**Exercise objective:** Print out each record, keeping it identical to the original.

(Beginning of Given records)

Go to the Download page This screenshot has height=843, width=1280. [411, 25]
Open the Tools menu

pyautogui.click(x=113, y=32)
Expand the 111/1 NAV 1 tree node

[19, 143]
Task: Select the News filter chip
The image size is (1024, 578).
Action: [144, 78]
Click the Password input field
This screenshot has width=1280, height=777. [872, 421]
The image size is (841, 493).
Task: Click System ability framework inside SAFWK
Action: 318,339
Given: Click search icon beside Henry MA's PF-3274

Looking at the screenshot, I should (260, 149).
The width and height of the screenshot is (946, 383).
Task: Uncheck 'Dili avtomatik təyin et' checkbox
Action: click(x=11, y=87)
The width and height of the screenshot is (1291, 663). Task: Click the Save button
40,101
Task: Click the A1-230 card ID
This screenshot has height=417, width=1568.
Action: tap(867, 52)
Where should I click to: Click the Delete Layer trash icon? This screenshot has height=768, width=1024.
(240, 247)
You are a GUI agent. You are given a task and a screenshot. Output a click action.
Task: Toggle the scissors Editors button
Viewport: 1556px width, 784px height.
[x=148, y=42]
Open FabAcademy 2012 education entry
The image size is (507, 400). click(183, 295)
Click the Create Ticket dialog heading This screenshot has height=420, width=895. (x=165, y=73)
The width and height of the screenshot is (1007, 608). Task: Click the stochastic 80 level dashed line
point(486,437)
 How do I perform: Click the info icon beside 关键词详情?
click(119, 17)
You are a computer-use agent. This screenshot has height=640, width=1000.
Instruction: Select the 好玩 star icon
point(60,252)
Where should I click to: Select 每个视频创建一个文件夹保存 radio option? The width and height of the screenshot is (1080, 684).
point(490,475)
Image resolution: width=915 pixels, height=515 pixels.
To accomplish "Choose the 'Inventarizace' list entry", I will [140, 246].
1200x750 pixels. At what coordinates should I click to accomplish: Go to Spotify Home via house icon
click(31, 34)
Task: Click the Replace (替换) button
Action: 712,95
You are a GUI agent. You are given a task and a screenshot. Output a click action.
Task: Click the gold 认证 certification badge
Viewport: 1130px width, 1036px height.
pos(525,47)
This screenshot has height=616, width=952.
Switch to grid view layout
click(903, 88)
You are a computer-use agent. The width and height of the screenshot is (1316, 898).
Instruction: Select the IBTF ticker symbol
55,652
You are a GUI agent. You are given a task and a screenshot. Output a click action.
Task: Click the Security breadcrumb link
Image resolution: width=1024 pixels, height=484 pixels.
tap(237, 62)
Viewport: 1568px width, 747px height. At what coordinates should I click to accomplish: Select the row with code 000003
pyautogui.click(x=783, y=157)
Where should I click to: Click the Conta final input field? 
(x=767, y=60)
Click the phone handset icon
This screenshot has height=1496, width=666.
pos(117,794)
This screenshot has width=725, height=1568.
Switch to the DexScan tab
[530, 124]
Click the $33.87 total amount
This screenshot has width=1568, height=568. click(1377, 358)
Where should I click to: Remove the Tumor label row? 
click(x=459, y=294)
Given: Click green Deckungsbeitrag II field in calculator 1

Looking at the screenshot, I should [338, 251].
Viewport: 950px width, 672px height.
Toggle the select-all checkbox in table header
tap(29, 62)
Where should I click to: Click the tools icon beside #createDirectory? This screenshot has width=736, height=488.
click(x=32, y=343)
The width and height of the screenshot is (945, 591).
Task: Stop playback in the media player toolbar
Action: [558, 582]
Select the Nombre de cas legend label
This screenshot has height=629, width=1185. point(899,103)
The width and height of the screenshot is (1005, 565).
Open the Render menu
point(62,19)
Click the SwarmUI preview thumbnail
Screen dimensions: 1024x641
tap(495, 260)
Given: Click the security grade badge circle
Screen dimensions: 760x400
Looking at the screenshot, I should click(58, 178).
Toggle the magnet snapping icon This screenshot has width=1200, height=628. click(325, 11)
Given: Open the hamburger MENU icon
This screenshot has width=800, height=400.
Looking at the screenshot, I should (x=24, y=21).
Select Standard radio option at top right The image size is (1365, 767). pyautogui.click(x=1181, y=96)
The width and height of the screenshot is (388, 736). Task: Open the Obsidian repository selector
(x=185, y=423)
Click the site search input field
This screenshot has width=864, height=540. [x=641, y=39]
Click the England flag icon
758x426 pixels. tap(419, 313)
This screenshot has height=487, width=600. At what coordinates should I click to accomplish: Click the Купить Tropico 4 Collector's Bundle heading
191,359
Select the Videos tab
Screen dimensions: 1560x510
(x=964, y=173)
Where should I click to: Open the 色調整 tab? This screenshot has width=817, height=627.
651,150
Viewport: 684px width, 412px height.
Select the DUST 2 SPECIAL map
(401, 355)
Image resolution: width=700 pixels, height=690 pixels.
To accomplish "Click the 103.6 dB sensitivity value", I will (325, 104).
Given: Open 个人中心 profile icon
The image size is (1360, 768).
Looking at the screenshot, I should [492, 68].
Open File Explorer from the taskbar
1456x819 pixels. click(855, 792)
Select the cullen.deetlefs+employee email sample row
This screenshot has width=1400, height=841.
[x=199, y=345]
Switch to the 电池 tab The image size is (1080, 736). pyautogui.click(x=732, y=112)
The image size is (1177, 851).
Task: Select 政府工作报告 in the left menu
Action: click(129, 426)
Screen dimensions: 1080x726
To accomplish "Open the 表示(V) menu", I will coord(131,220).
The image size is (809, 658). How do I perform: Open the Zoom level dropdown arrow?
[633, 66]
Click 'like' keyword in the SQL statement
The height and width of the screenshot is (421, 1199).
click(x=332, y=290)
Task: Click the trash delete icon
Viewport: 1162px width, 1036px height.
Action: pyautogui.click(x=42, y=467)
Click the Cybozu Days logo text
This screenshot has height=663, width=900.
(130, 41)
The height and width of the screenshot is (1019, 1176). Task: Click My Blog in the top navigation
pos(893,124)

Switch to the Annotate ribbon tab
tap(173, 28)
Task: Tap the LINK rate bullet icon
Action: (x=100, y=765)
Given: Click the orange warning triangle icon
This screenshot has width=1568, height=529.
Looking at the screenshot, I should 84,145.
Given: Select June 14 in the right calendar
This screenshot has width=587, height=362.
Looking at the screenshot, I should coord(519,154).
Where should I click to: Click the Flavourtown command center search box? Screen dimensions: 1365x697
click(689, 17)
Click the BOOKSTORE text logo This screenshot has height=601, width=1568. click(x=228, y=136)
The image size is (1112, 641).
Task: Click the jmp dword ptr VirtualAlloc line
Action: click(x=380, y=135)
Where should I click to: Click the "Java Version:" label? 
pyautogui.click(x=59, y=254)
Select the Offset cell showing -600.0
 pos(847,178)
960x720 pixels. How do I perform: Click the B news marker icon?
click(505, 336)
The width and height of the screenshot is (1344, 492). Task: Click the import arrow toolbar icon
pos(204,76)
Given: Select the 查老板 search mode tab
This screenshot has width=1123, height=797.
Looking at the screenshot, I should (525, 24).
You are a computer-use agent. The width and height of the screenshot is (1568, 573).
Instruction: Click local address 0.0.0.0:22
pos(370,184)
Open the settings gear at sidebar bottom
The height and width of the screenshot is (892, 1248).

(End of Given records)

**Result for this exercise:**
Go to the Download page This screenshot has height=843, width=1280. [411, 25]
Open the Tools menu

pyautogui.click(x=113, y=32)
Expand the 111/1 NAV 1 tree node

[19, 143]
Task: Select the News filter chip
The image size is (1024, 578).
Action: [144, 78]
Click the Password input field
This screenshot has width=1280, height=777. [872, 421]
The image size is (841, 493).
Task: Click System ability framework inside SAFWK
Action: 318,339
Given: Click search icon beside Henry MA's PF-3274

Looking at the screenshot, I should (260, 149).
The width and height of the screenshot is (946, 383).
Task: Uncheck 'Dili avtomatik təyin et' checkbox
Action: click(x=11, y=87)
The width and height of the screenshot is (1291, 663). Task: Click the Save button
40,101
Task: Click the A1-230 card ID
This screenshot has height=417, width=1568.
Action: tap(867, 52)
Where should I click to: Click the Delete Layer trash icon? This screenshot has height=768, width=1024.
(240, 247)
You are a GUI agent. You are given a task and a screenshot. Output a click action.
Task: Toggle the scissors Editors button
Viewport: 1556px width, 784px height.
[x=148, y=42]
Open FabAcademy 2012 education entry
The image size is (507, 400). click(183, 295)
Click the Create Ticket dialog heading This screenshot has height=420, width=895. (x=165, y=73)
The width and height of the screenshot is (1007, 608). Task: Click the stochastic 80 level dashed line
point(486,437)
 How do I perform: Click the info icon beside 关键词详情?
click(119, 17)
You are a computer-use agent. This screenshot has height=640, width=1000.
Instruction: Select the 好玩 star icon
point(60,252)
Where should I click to: Select 每个视频创建一个文件夹保存 radio option? The width and height of the screenshot is (1080, 684).
point(490,475)
Image resolution: width=915 pixels, height=515 pixels.
To accomplish "Choose the 'Inventarizace' list entry", I will [140, 246].
1200x750 pixels. At what coordinates should I click to accomplish: Go to Spotify Home via house icon
click(31, 34)
Task: Click the Replace (替换) button
Action: 712,95
You are a GUI agent. You are given a task and a screenshot. Output a click action.
Task: Click the gold 认证 certification badge
Viewport: 1130px width, 1036px height.
pos(525,47)
This screenshot has height=616, width=952.
Switch to grid view layout
click(903, 88)
You are a computer-use agent. The width and height of the screenshot is (1316, 898).
Instruction: Select the IBTF ticker symbol
55,652
You are a GUI agent. You are given a task and a screenshot. Output a click action.
Task: Click the Security breadcrumb link
Image resolution: width=1024 pixels, height=484 pixels.
tap(237, 62)
Viewport: 1568px width, 747px height. At what coordinates should I click to accomplish: Select the row with code 000003
pyautogui.click(x=783, y=157)
Where should I click to: Click the Conta final input field? 
(x=767, y=60)
Click the phone handset icon
This screenshot has height=1496, width=666.
pos(117,794)
This screenshot has width=725, height=1568.
Switch to the DexScan tab
[530, 124]
Click the $33.87 total amount
This screenshot has width=1568, height=568. click(1377, 358)
Where should I click to: Remove the Tumor label row? 
click(x=459, y=294)
Given: Click green Deckungsbeitrag II field in calculator 1

Looking at the screenshot, I should [338, 251].
Viewport: 950px width, 672px height.
Toggle the select-all checkbox in table header
tap(29, 62)
Where should I click to: Click the tools icon beside #createDirectory? This screenshot has width=736, height=488.
click(x=32, y=343)
The width and height of the screenshot is (945, 591).
Task: Stop playback in the media player toolbar
Action: [558, 582]
Select the Nombre de cas legend label
This screenshot has height=629, width=1185. point(899,103)
The width and height of the screenshot is (1005, 565).
Open the Render menu
point(62,19)
Click the SwarmUI preview thumbnail
Screen dimensions: 1024x641
tap(495, 260)
Given: Click the security grade badge circle
Screen dimensions: 760x400
Looking at the screenshot, I should click(58, 178).
Toggle the magnet snapping icon This screenshot has width=1200, height=628. click(325, 11)
Given: Open the hamburger MENU icon
This screenshot has width=800, height=400.
Looking at the screenshot, I should (x=24, y=21).
Select Standard radio option at top right The image size is (1365, 767). pyautogui.click(x=1181, y=96)
The width and height of the screenshot is (388, 736). Task: Open the Obsidian repository selector
(x=185, y=423)
Click the site search input field
This screenshot has width=864, height=540. [x=641, y=39]
Click the England flag icon
758x426 pixels. tap(419, 313)
This screenshot has height=487, width=600. At what coordinates should I click to accomplish: Click the Купить Tropico 4 Collector's Bundle heading
191,359
Select the Videos tab
Screen dimensions: 1560x510
(x=964, y=173)
Where should I click to: Open the 色調整 tab? This screenshot has width=817, height=627.
651,150
Viewport: 684px width, 412px height.
Select the DUST 2 SPECIAL map
(401, 355)
Image resolution: width=700 pixels, height=690 pixels.
To accomplish "Click the 103.6 dB sensitivity value", I will (325, 104).
Given: Open 个人中心 profile icon
The image size is (1360, 768).
Looking at the screenshot, I should [492, 68].
Open File Explorer from the taskbar
1456x819 pixels. click(855, 792)
Select the cullen.deetlefs+employee email sample row
This screenshot has width=1400, height=841.
[x=199, y=345]
Switch to the 电池 tab The image size is (1080, 736). pyautogui.click(x=732, y=112)
The image size is (1177, 851).
Task: Select 政府工作报告 in the left menu
Action: click(129, 426)
Screen dimensions: 1080x726
To accomplish "Open the 表示(V) menu", I will coord(131,220).
The image size is (809, 658). How do I perform: Open the Zoom level dropdown arrow?
[633, 66]
Click 'like' keyword in the SQL statement
The height and width of the screenshot is (421, 1199).
click(x=332, y=290)
Task: Click the trash delete icon
Viewport: 1162px width, 1036px height.
Action: pyautogui.click(x=42, y=467)
Click the Cybozu Days logo text
This screenshot has height=663, width=900.
(130, 41)
The height and width of the screenshot is (1019, 1176). Task: Click My Blog in the top navigation
pos(893,124)

Switch to the Annotate ribbon tab
tap(173, 28)
Task: Tap the LINK rate bullet icon
Action: (x=100, y=765)
Given: Click the orange warning triangle icon
This screenshot has width=1568, height=529.
Looking at the screenshot, I should 84,145.
Given: Select June 14 in the right calendar
This screenshot has width=587, height=362.
Looking at the screenshot, I should coord(519,154).
Where should I click to: Click the Flavourtown command center search box? Screen dimensions: 1365x697
click(689, 17)
Click the BOOKSTORE text logo This screenshot has height=601, width=1568. click(x=228, y=136)
The image size is (1112, 641).
Task: Click the jmp dword ptr VirtualAlloc line
Action: click(x=380, y=135)
Where should I click to: Click the "Java Version:" label? 
pyautogui.click(x=59, y=254)
Select the Offset cell showing -600.0
 pos(847,178)
960x720 pixels. How do I perform: Click the B news marker icon?
click(505, 336)
The width and height of the screenshot is (1344, 492). Task: Click the import arrow toolbar icon
pos(204,76)
Given: Select the 查老板 search mode tab
This screenshot has width=1123, height=797.
Looking at the screenshot, I should (525, 24).
You are a computer-use agent. The width and height of the screenshot is (1568, 573).
Instruction: Click local address 0.0.0.0:22
pos(370,184)
Open the settings gear at sidebar bottom
The height and width of the screenshot is (892, 1248).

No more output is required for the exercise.